QNet News profiles different hospital models emerging in Ontario
BELLEVILLE – Quinte Health Care is changing the model of the services it offers at its hospitals. That much has been heard a lot lately. But what we don’t know is how the four hospitals it operates will change.
QHC vice-president Katherine Stansfield addressed the issue during a live chat hosted by QNet News on Monday night. Stansfield had a lot of interesting things to say about the health care changes, but a lot of it revolved around different hospital models that have emerged in Ontario. Stansfield specifically mentioned three hospitals:
– Women’s College Hospital in Toronto where there are no inpatient beds or emergency room
– Markdale Hospital in Markdale which features a small number of beds and 24/7 emergency room
– Hotel Dieu in Kingston which offers an urgent care centre and ambulatory care
Susan Rowe, the QHC’s director of communications, cautioned that Stansfield didn’t mean that QHC is looking at any particular model
“(Stansfield) was just throwing out some different examples of how other hospitals have redefined what it means to be a hospital,” said Rowe.
Rowe added hospitals are becoming more creative in responding to unique community needs.

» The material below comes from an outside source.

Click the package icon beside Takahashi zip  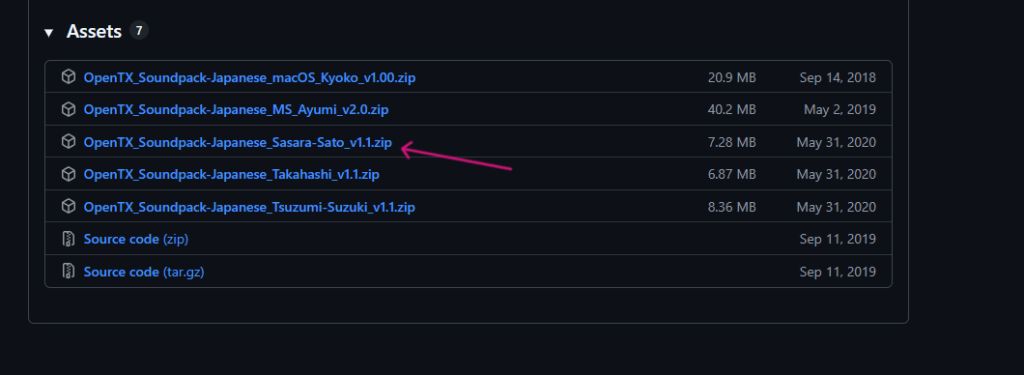click(69, 174)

For the Quinte area, that’s the age of the population.
“We are certainly more elderly and we have more chronic diseases than anywhere else in Ontario,” Rowe said.
The idea behind the change in services comes from the transition in Ontario over the last ten years from strictly in-hospital services to more home care.

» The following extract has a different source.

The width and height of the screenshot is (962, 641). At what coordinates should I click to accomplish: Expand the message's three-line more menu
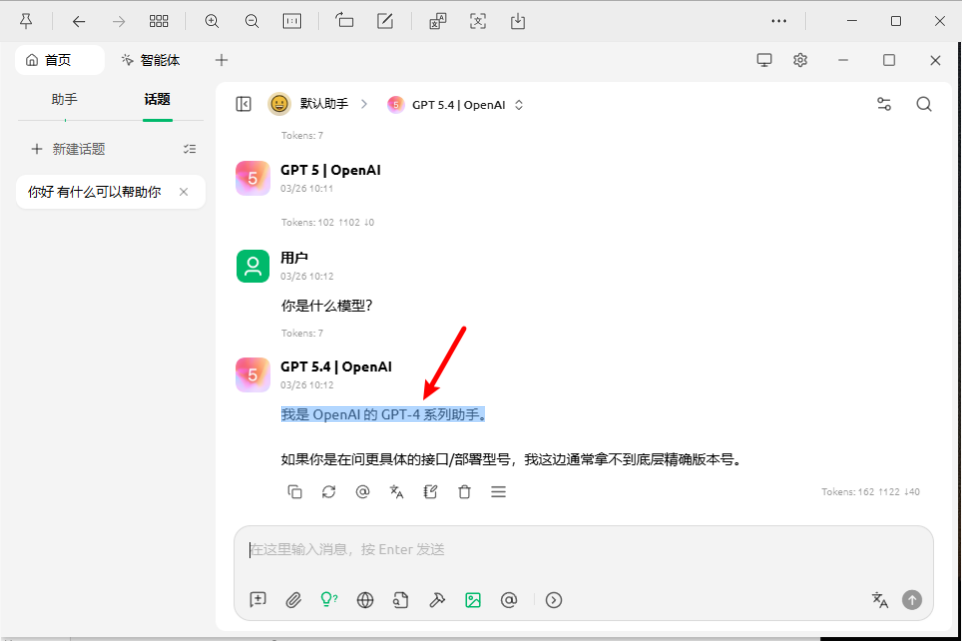pos(498,492)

In this article, and others to follow, QNet News takes a closer look at the three models Stansfield mentioned.
The first is Hotel Dieu in Kingston.
The 170-year-old hospital is one of two completely ambulatory care hospitals in Ontario.
Ambulatory care is “specialized care that can include a scheduled visit, so most of our appointments are by referral, scheduled visits to one or more hospital clinics, diagnostic or procedural areas,” said Elizabeth Bardon, chief of public relations for the hospital.
Bardon goes on to say as an ambulatory care hospital, Hotel Dieu doesn’t have any beds because they don’t have inpatients (patients admitted to hospital).
“Everything that we do is on an outpatient basis. So people would come in and have a clinic visit or surgery or procedure and then go home,” Bardon explained.
While ambulatory care does address urgent issues, it usually deals with less-critical problems than you would see in the emergency room. And it does so in a clinical setting.
She gives an example of an individual who would go to their family doctor. The doctor believes the person has diabetes, so he or she would then send them on to Hotel Dieu to the diabetes management centre at the hospital. The individual would meet with a nurse to talk about how to test their blood, they would meet with a dietician to learn how to eat properly for diabetes and they would go to education classes to learn how to shop for diabetes.
“It’s a different kind of thing. Our programs are all referral-based. So for a patient like that, you have a new disease that is actively symptomatic and you need help with that, so that’s what we call an acute level of care. We don’t have emergency, but it doesn’t mean there aren’t urgent things.”
What’s special about Hotel Dieu, Bardon explained, is that patients can be treated without having to be admitted into the hospital.
Hotel Dieu was a regular hospital up until 1997. At that time, the three hospitals in Kingston – Hotel Dieu, Kingston General Hospital and Providence Care – got together and decided that because all three provided specialized care, they were duplicating efforts.
“That was the point where we said ‘we’ll do the ambulatory stuff and KGH, you do the inpatient stuff and Providence Care, you do the long-term care and the rehabilitation’.”
Bardon, who has worked at Hotel Dieu for 18 years, said the change has been effective.
“Because we work as part of a system, but we don’t duplicate efforts.”